[Opening Extracted information section]

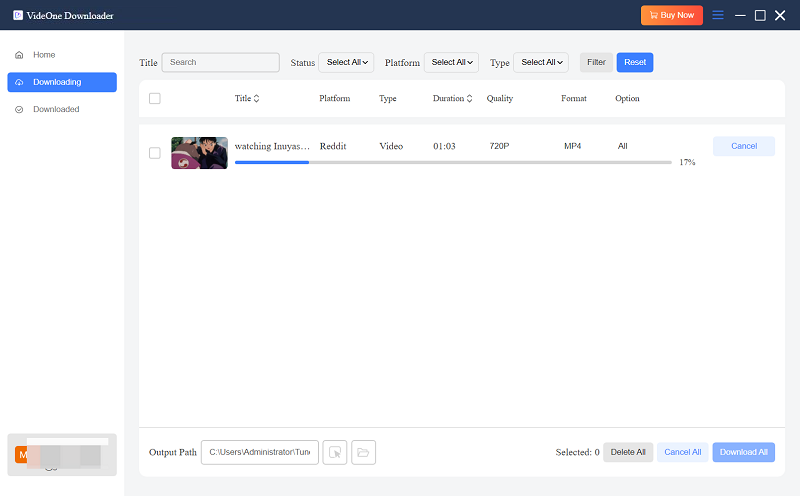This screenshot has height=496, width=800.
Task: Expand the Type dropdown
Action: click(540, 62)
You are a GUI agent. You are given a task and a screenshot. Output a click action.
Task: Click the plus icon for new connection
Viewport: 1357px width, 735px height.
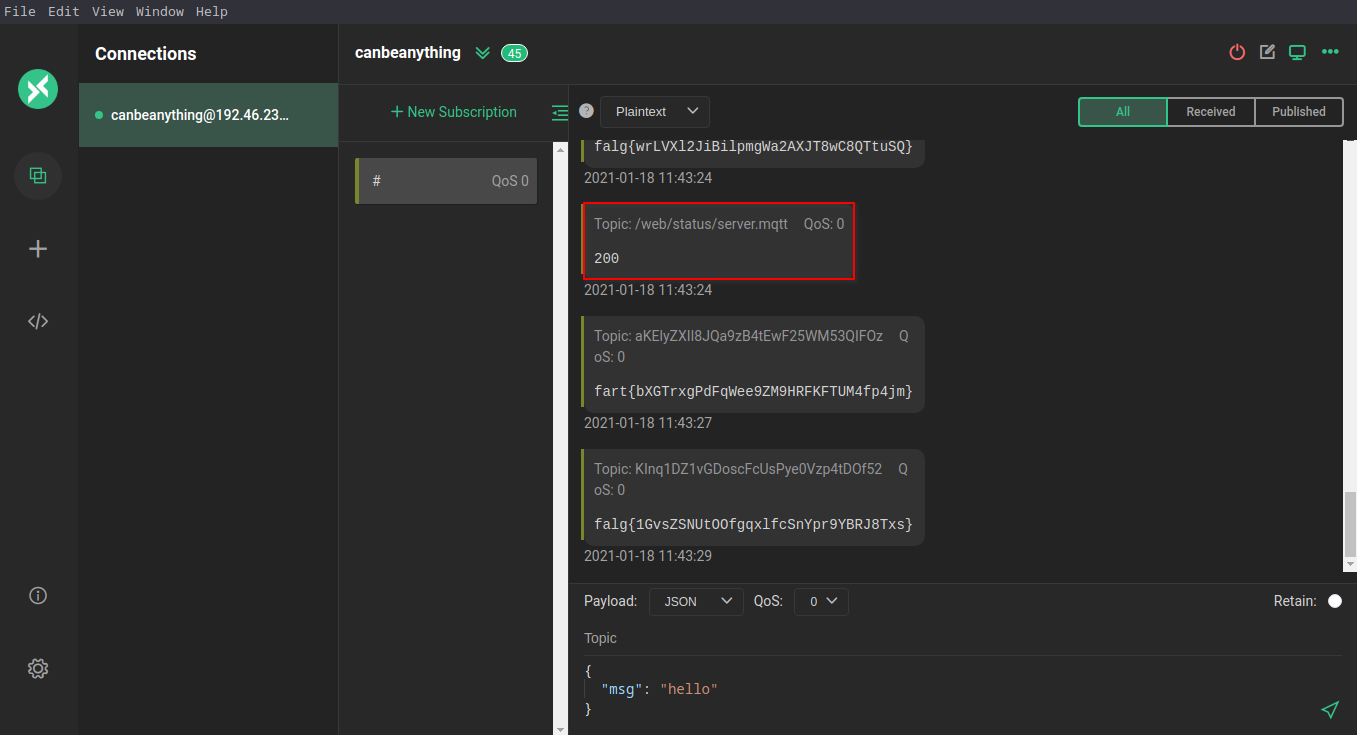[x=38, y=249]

[Closing Extracted information section]

§ **Your task**:
Line by line and exactly, reproduce the span from the line with "You are a GUI" through the end of the data above, both ends included, with pictures left out.

§ **Task output**:
You are a GUI agent. You are given a task and a screenshot. Output a click action.
Task: Click the plus icon for new connection
Viewport: 1357px width, 735px height.
[x=38, y=249]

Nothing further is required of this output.